How the Grinch Stole Christmas is one of those holiday specials that has become a must watch for us each season. It wasn’t always that way, though. I know from reading up on the history of the film that it was released in 1966 just a few days after Walt Disney died. But, I don’t consciously recall ever watching it until maybe 1969. It must have been competing with something else my parents wanted to watch. But, after that it was pretty much a seasonal watch if we were at home since we moved in late 1969 and then had two televisions in the house. My sister and I would watch what we wanted on the old Black and White TV and my parents watched their “stuff” on the color TV. I watched all of the reruns of Star Trek on that television among other programs that were not on the family watch list.

It wasn’t until after I met Ben and we acquired a DVD of it that we started watching How the Grinch Stole Christmas regularly. That tells you it was well into the late 1990’s even 2000’s before we got the DVD. Since that time it has become a favorite to watch for several reasons I will explain later.

Dr. Seuss’ How the Grinch Stole Christmas is the story of a green furred creature with a nasty side to him, you might say he was a grumpy old troll. He lives on a mountain top overlooking Who-Ville, a village populated by a group of Who’s of all shapes and sizes, there might even be a Doctor Who…
The who’s down in Who-Ville are a merry bunch and appear to be anathema to the Grinch and his not so well-being. He becomes so agitated by their merry making that he decides to steal everything that has a remote attachment to Christmas. He does this by dressing up in a Santa suit and puts an oversized antler on his dog Max. Down the mountain they fly on a giant sleigh down into Who-Ville to do his E-Vil. He packs up all of their decorations, presents, and food. The only thing left is the hooks and wires that held up the decorations, he even steals the crumb to small for a mouse.

As max attempts to get the sleigh back up the mountain they reach a sheer cliff where they are perched on the precipice and the Grinch hears the Who’s singing their Christmas song. It appears Christmas has come despite his attempts to steal it. It is at this point he discovers the true meaning of Christmas and rides back down into Who-Ville to be apart of the feast where he carves the Roast Beast.

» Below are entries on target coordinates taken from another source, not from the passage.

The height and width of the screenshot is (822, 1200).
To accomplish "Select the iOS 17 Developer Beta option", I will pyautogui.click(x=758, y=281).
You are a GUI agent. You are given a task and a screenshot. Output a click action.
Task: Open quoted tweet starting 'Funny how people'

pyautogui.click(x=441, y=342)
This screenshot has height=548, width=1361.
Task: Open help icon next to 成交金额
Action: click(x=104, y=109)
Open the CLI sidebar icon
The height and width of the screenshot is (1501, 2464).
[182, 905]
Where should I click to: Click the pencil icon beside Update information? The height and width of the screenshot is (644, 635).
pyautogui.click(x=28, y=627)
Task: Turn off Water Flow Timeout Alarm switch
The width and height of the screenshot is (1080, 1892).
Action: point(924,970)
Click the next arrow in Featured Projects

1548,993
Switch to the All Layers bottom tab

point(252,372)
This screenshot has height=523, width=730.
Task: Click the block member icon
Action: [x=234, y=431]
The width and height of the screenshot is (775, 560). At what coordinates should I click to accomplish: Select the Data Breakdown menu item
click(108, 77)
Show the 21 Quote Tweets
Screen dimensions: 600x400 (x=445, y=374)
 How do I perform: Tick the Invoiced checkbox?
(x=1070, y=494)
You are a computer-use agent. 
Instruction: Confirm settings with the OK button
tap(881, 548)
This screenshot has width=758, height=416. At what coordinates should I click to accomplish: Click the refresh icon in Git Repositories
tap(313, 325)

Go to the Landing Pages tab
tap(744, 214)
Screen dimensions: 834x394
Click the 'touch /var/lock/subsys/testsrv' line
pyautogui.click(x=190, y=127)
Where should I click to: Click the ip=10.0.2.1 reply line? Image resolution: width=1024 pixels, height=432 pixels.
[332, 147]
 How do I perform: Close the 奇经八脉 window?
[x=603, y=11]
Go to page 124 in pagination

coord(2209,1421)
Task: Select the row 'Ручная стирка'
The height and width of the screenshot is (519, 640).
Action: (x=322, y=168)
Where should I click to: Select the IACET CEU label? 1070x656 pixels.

It is a fun story told in typical Dr. Seuss style but some of the more interesting items are in the history of the making of the film. And that is why it has become a favorite. First, there is the narrator who is none other than Boris Karloff, famed horror actor but in real life a very kind and generous man. Chuck Jones was the Director and Producer on the film and wanted Boris Karloff as the narrator. Dr. Seuss (Theodore Geisel) didn’t originally want Karloff as he thought it might be too scary and later changed his mind.

Second is the Disney connection with Thurl Ravenscroft singing ,“you’re a mean one Mr. Grinch. Thurl was best known as Tony the Tiger for Frosted Flakes cereal but was also a staple in many Disney recordings most notably as the sideways singing head in the Haunted Mansion. Dr. Seuss noticed after the film was completed that his name had been omitted from the credits and promptly wrote letters to several critics and newspapers asking them to give credit.

And finally, the book, from which the TV special was created was only 32 lines. Dr. Seuss created the songs in the film to fill out some of the time and Chuck Jones filled time with a number of action only sequences with the descent into Who-Ville being the longest. You can here sounds used in the Road Runner cartoon being used for the sleigh. Even with all of that the piece only manages to be 26 minutes. It should also be mentioned that the budget for this piece was more than four times what A Charlie Brown Christmas was produced for the year before.

It is definitely worthy of a watch each holiday season for not only the history of the piece but the sentiment expressed. And you can own it for your very own on DVD and Blu-ray. It is just fun.